*** Block opens ***

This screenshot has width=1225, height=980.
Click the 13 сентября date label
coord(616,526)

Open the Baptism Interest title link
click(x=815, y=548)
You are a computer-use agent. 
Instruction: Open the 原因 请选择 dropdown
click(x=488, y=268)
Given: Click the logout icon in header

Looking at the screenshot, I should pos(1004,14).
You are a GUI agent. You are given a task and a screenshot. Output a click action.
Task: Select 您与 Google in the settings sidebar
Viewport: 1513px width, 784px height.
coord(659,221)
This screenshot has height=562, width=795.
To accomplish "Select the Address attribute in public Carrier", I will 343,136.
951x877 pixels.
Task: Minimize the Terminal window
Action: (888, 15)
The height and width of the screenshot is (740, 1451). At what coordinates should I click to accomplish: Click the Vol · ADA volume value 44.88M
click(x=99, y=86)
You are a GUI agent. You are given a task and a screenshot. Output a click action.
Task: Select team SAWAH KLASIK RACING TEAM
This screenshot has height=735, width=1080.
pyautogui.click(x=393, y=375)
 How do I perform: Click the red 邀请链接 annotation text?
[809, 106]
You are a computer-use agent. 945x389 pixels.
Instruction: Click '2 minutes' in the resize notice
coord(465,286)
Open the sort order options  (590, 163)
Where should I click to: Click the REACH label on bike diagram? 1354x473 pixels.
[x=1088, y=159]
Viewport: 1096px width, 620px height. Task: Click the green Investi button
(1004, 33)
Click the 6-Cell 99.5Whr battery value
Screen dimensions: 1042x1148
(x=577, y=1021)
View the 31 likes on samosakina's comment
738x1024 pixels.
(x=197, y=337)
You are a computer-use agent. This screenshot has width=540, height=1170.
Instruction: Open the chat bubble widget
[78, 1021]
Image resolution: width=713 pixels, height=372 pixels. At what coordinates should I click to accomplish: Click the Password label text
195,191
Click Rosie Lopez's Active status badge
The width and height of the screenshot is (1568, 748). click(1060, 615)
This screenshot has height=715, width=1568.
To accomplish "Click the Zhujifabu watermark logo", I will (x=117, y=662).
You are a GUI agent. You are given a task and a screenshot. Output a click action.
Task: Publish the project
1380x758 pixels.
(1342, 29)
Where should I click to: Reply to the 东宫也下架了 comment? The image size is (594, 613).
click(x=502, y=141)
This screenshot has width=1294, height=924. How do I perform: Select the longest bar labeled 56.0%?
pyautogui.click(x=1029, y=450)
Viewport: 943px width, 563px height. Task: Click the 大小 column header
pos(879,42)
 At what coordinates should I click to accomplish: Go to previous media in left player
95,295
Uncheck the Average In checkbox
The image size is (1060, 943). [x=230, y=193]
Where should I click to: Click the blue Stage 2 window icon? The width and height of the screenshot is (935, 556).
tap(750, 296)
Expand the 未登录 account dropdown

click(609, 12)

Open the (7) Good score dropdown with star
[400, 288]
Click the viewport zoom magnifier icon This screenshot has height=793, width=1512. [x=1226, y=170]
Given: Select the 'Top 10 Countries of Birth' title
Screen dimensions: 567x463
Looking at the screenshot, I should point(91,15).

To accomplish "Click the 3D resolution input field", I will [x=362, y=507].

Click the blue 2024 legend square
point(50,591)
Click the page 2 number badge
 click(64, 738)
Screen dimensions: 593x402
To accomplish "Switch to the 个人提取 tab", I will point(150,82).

*** Block closes ***

* WORK INSTRUCTION: Restate the material above word for word, leaving nothing out.

* RESULT FOR THIS EXERCISE:
This screenshot has width=1225, height=980.
Click the 13 сентября date label
coord(616,526)

Open the Baptism Interest title link
click(x=815, y=548)
You are a computer-use agent. 
Instruction: Open the 原因 请选择 dropdown
click(x=488, y=268)
Given: Click the logout icon in header

Looking at the screenshot, I should pos(1004,14).
You are a GUI agent. You are given a task and a screenshot. Output a click action.
Task: Select 您与 Google in the settings sidebar
Viewport: 1513px width, 784px height.
coord(659,221)
This screenshot has height=562, width=795.
To accomplish "Select the Address attribute in public Carrier", I will 343,136.
951x877 pixels.
Task: Minimize the Terminal window
Action: (888, 15)
The height and width of the screenshot is (740, 1451). At what coordinates should I click to accomplish: Click the Vol · ADA volume value 44.88M
click(x=99, y=86)
You are a GUI agent. You are given a task and a screenshot. Output a click action.
Task: Select team SAWAH KLASIK RACING TEAM
This screenshot has height=735, width=1080.
pyautogui.click(x=393, y=375)
 How do I perform: Click the red 邀请链接 annotation text?
[809, 106]
You are a computer-use agent. 945x389 pixels.
Instruction: Click '2 minutes' in the resize notice
coord(465,286)
Open the sort order options  (590, 163)
Where should I click to: Click the REACH label on bike diagram? 1354x473 pixels.
[x=1088, y=159]
Viewport: 1096px width, 620px height. Task: Click the green Investi button
(1004, 33)
Click the 6-Cell 99.5Whr battery value
Screen dimensions: 1042x1148
(x=577, y=1021)
View the 31 likes on samosakina's comment
738x1024 pixels.
(x=197, y=337)
You are a computer-use agent. This screenshot has width=540, height=1170.
Instruction: Open the chat bubble widget
[78, 1021]
Image resolution: width=713 pixels, height=372 pixels. At what coordinates should I click to accomplish: Click the Password label text
195,191
Click Rosie Lopez's Active status badge
The width and height of the screenshot is (1568, 748). click(1060, 615)
This screenshot has height=715, width=1568.
To accomplish "Click the Zhujifabu watermark logo", I will (x=117, y=662).
You are a GUI agent. You are given a task and a screenshot. Output a click action.
Task: Publish the project
1380x758 pixels.
(1342, 29)
Where should I click to: Reply to the 东宫也下架了 comment? The image size is (594, 613).
click(x=502, y=141)
This screenshot has width=1294, height=924. How do I perform: Select the longest bar labeled 56.0%?
pyautogui.click(x=1029, y=450)
Viewport: 943px width, 563px height. Task: Click the 大小 column header
pos(879,42)
 At what coordinates should I click to accomplish: Go to previous media in left player
95,295
Uncheck the Average In checkbox
The image size is (1060, 943). [x=230, y=193]
Where should I click to: Click the blue Stage 2 window icon? The width and height of the screenshot is (935, 556).
tap(750, 296)
Expand the 未登录 account dropdown

click(609, 12)

Open the (7) Good score dropdown with star
[400, 288]
Click the viewport zoom magnifier icon This screenshot has height=793, width=1512. [x=1226, y=170]
Given: Select the 'Top 10 Countries of Birth' title
Screen dimensions: 567x463
Looking at the screenshot, I should point(91,15).

To accomplish "Click the 3D resolution input field", I will [x=362, y=507].

Click the blue 2024 legend square
point(50,591)
Click the page 2 number badge
 click(64, 738)
Screen dimensions: 593x402
To accomplish "Switch to the 个人提取 tab", I will point(150,82).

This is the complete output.